CHAPTER TIGA BELAS

561 103 4
                                    

Meja rias Kai tidak kosong lagi. Ada beberapa botol yang kini berjejer rapi di atas meja. Ia menatap ke cermin dan mengingat berbagai macam pembicaraannya dan Fattah saat kembali ke kedai dari outlet itu.

Fattah memberitahu bagaimana memakai produk-produk itu. Bagaimana urutannya dan mana saja yang harus dipakai pagi dan malam. Masih segar dalam ingatannya bagaimana Fattah terlihat sangat bersemangat. Persis seperti sales-sales yang sedang memaksa kita membeli produknya. Tapi toh ia mendengarkannya dengan sangat baik dan mengingat-ingat. Hingga akhirnya mobil ayahnya berhenti di depan kedai dan ia pulang.

Kai sudah selesai memakai moisturizer dan sunscreen. Kini ia menatap sebuah liptint yang kemarin ia beli. Liptint pilihan Fattah. Yang laki-laki itu bilang bagus dan tidak akan terlalu mencolok baginya. Gadis itu menimang. Ia ingin memakainya, tapi ragu. Pasti akan terlihat aneh di mata orang lain. Tidak pernah ada yang melihatnya memakai itu dan warna senetral apapun pasti akan sangat terlihat perbedaannya.

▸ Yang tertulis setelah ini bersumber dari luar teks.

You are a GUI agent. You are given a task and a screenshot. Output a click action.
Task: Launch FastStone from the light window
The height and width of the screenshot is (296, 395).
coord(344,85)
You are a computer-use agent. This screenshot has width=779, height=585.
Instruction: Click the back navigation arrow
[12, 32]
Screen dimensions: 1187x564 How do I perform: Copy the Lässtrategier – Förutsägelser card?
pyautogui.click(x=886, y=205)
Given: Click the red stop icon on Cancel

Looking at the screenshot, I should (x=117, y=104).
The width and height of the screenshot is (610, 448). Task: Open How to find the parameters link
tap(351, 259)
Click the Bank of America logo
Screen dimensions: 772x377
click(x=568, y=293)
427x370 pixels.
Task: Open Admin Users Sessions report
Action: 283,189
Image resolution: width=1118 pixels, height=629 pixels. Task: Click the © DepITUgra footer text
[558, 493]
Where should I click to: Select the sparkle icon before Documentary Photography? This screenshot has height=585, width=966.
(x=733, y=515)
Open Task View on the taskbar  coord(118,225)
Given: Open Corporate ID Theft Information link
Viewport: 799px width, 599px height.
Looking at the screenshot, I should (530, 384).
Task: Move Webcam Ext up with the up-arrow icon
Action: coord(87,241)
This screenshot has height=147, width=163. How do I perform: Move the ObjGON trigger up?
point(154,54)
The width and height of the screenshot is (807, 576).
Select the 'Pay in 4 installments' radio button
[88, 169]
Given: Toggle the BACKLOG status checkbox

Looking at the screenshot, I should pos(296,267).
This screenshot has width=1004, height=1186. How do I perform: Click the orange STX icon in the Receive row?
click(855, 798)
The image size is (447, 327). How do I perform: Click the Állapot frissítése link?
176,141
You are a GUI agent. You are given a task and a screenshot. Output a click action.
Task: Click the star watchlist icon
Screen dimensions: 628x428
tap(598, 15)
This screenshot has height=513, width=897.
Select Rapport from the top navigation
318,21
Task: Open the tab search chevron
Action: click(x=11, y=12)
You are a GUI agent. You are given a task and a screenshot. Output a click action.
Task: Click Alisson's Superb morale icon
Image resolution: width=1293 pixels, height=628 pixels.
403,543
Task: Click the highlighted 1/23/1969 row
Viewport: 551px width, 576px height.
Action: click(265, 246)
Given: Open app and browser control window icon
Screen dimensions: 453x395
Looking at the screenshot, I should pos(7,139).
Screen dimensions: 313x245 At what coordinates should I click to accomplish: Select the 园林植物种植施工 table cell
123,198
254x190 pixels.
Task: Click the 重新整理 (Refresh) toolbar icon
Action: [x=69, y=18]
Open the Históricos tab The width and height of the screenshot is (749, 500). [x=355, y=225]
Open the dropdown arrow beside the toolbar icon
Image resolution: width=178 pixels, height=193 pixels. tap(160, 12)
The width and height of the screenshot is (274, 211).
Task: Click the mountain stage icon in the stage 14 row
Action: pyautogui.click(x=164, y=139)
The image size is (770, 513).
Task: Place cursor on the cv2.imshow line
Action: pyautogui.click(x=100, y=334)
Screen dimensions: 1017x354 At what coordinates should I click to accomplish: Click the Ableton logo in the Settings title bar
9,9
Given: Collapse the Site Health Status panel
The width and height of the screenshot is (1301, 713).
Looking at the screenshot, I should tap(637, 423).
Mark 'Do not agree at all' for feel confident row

Tapi, ia ingat kalimat Fattah semalam. Lo nggak usah mikirin bokap lo dan perempuan itu. Kalau lo belum dikenalin, mungkin hubungan mereka belum sedekat itu. Bokap lo tahu kapan waktu yang baik buat ngenalin lo. Sekarang lo fokus aja sama diri lo sendiri, atau sama Kak Rayi.

Sebelah tangan Kai akhirnya terulur untuk mengambil liptint itu dan memakainya tipis-tipis. Ia menatap wajahnya di cermin. Rambut sebahunya sudah dikuncir kuda. Jerawat di dahi sudah mengempes. Bintik-bintik memerah bekas jerawat masih dipipinya. Jelas tidak bisa hilang hanya dengan sekali pakai skincare. Ia harus lebih telaten dan menggunakannya setiap hari. Jangan lupa double cleansing. Reapply sunscreen setiap tiga jam sekali. Rajin mencuci wajah dan menggunakan moisturizer agar wajahnya terhidrasi. Itu kata-kata Fattah. Ia tahu mengurus wajah memang seribet itu dan ia akan memulainya sekarang. Ia ingin wajahnya cukup enak untuk dilihat.

karena gue merasa semuanya harus dirawat. Itu bentuk rasa sayang gue sama diri gue sendiri. Ia ingat kata-kata Fattah lagi dan tersadar ada terlalu banyak yang ia ingat tentang laki-laki itu.

Setelah memeriksa sekali lagi isi ranselnya, ia keluar dari kamar dan pergi ke dapur. Ayahnya ada di sana, tengah menatap serius layar ponselnya. Ia mendekat, menyapa dan duduk di seberang ayahnya.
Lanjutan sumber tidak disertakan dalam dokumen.